Records for this exercise ::
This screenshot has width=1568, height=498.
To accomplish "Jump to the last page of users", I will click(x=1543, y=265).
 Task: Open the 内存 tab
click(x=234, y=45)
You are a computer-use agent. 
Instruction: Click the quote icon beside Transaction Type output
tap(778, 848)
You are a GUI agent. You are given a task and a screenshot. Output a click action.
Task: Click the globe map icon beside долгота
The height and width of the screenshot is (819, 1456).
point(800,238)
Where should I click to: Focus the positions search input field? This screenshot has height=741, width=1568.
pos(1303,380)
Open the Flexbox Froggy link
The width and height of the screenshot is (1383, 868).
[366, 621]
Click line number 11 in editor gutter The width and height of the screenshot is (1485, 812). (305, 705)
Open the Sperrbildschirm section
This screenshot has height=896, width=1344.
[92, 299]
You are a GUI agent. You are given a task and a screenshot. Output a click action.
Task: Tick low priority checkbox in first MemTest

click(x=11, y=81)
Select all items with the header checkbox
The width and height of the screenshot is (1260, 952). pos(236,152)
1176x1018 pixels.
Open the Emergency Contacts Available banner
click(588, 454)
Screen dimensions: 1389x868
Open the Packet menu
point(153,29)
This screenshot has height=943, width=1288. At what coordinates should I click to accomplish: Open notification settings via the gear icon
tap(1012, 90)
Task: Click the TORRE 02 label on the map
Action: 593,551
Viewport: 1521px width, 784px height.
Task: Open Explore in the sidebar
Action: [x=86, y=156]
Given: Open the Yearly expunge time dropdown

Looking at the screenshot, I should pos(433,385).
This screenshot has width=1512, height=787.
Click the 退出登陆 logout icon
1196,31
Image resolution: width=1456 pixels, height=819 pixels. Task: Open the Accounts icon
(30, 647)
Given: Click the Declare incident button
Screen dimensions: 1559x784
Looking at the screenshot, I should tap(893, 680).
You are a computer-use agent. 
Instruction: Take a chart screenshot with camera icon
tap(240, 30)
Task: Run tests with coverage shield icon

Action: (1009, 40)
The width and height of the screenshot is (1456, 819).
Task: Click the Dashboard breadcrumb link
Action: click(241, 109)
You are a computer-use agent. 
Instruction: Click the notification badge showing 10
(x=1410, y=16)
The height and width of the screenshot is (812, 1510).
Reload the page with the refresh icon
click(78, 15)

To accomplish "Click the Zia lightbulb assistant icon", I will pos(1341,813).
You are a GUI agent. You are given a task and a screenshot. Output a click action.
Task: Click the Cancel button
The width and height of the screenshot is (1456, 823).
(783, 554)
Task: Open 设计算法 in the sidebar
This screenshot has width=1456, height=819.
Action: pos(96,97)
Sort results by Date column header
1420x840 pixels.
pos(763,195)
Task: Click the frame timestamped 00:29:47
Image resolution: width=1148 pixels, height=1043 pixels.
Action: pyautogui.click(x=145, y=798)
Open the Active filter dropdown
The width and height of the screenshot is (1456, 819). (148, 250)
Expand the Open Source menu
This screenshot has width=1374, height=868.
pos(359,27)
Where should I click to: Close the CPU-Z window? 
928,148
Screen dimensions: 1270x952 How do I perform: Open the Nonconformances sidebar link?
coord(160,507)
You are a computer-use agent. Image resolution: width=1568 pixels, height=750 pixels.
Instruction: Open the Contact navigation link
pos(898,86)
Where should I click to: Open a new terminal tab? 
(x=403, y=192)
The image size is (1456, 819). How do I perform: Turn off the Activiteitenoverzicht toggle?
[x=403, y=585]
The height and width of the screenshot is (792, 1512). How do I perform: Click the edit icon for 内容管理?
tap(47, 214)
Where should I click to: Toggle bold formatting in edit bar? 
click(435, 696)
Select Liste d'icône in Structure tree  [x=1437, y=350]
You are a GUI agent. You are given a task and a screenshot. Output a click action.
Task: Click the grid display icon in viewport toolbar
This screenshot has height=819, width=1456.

Task instructions :: Your response must be one number, namely how many lines of the data contain the string "will".

Response to this exercise :: 2